> [EXPLORE THE MATERIAL]
#1 Translate this sentence from the forum post about running Fisher tests in R into Spanish: "I know how to do a fisher test in R for simple 2x2 tables, but I wouldn't know how I would apply the fisher.test() function to each row of a large table."
#2 Give back, word for word, the stretch of the forum post about running Fisher tests in R that begins at the words "for the first" and stops after "Thanks in advance!".

> [TEXT EXCERPT]
# # # #
I would ideally like to make another column of the table equivalent to

[(4+556)!(4+770)!(770+37000)!(556+37000)!]/[4!(556!)770!(37000!)(4+556+770+37000)!]

for the first row of data, and so on and so forth for each row of the table.

I know how to do a fisher test in R for simple 2x2 tables, but I wouldn't know how I would apply the fisher.test() function to each row of a large table. I also can't use an excel formula because the numbers get so big with the factorials that they reach excel's digit limit and result in a #NUM error. What's the best way to simply complete this? Thanks in advance!


Solution

  • Beginning with a tab-delimited text file on desktop (table.txt) with the same format as shown in the stem question

    if(!require(psych)){install.packages("psych")}
    
    multiFisher = function(file="Desktop/table.txt", saveit=TRUE, 
                           outfile="Desktop/table.csv", progress=T,
                           verbose=FALSE, digits=3, ... )
      
    {
    
    require(psych)
    
    Data = read.table(file, skip=1, header=F,
                      col.names=c("Gene", "MD", "WTD", "MC", "WTC"), ...)
# # # #
> [INFORMATION SUPPLIED]
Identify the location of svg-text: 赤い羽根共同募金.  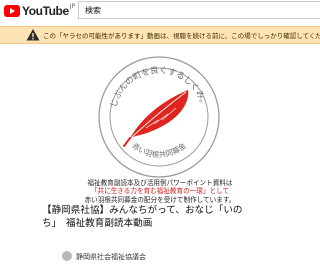
(159, 150).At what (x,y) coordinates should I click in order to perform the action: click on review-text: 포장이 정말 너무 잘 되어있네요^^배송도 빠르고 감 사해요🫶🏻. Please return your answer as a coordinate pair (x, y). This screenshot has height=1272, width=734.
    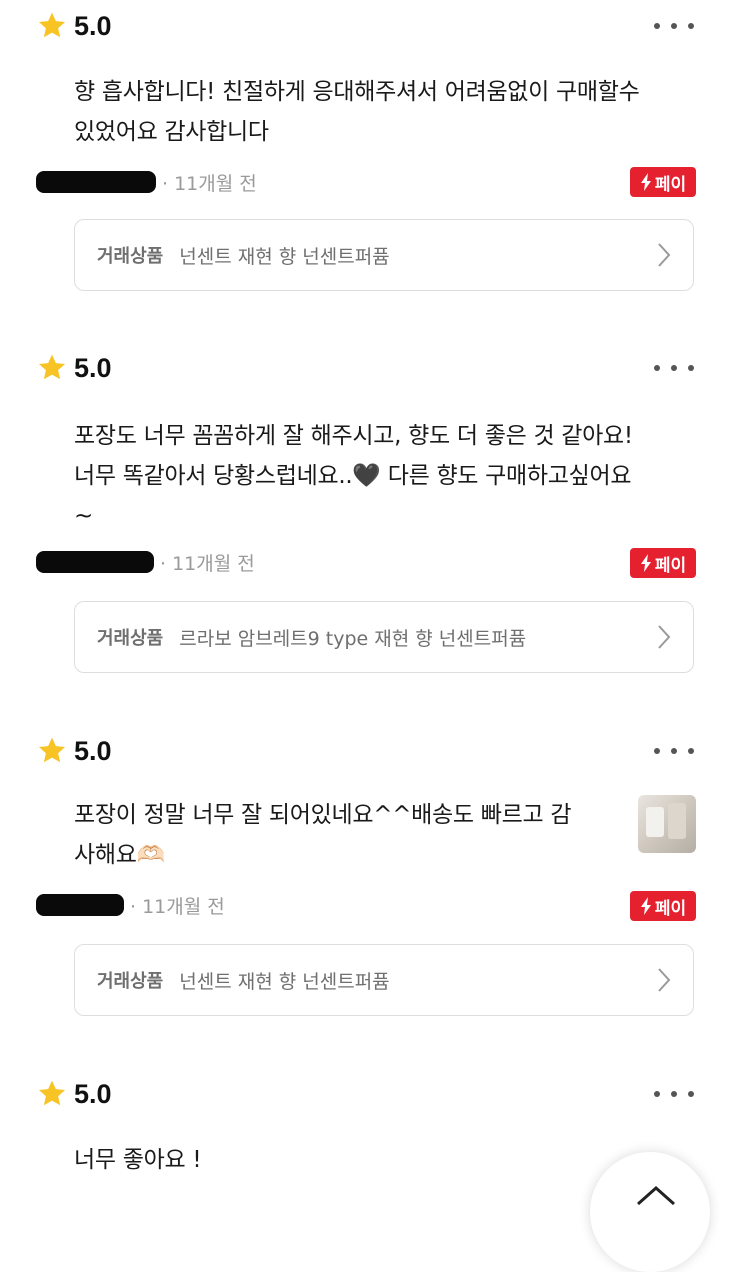
    Looking at the image, I should click on (323, 835).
# # # #
> [ANSWERS TO THE EXERCISE]
#1 Sé cómo hacer una prueba de Fisher en R para tablas simples de 2x2, pero no sabría cómo aplicar la función fisher.test() a cada fila de una tabla grande.

#2
for the first row of data, and so on and so forth for each row of the table.

I know how to do a fisher test in R for simple 2x2 tables, but I wouldn't know how I would apply the fisher.test() function to each row of a large table. I also can't use an excel formula because the numbers get so big with the factorials that they reach excel's digit limit and result in a #NUM error. What's the best way to simply complete this? Thanks in advance!